(Dataset entries)
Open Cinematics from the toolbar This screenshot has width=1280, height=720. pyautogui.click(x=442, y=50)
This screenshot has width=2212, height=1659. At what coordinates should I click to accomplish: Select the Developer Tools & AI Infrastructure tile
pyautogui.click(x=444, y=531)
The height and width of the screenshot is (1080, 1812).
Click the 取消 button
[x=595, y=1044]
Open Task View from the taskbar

▶ **TO DO**:
Recopy all the entries faithfully, leaving none out.

▶ **WORKED SOLUTION**:
Open Cinematics from the toolbar This screenshot has width=1280, height=720. pyautogui.click(x=442, y=50)
This screenshot has width=2212, height=1659. At what coordinates should I click to accomplish: Select the Developer Tools & AI Infrastructure tile
pyautogui.click(x=444, y=531)
The height and width of the screenshot is (1080, 1812).
Click the 取消 button
[x=595, y=1044]
Open Task View from the taskbar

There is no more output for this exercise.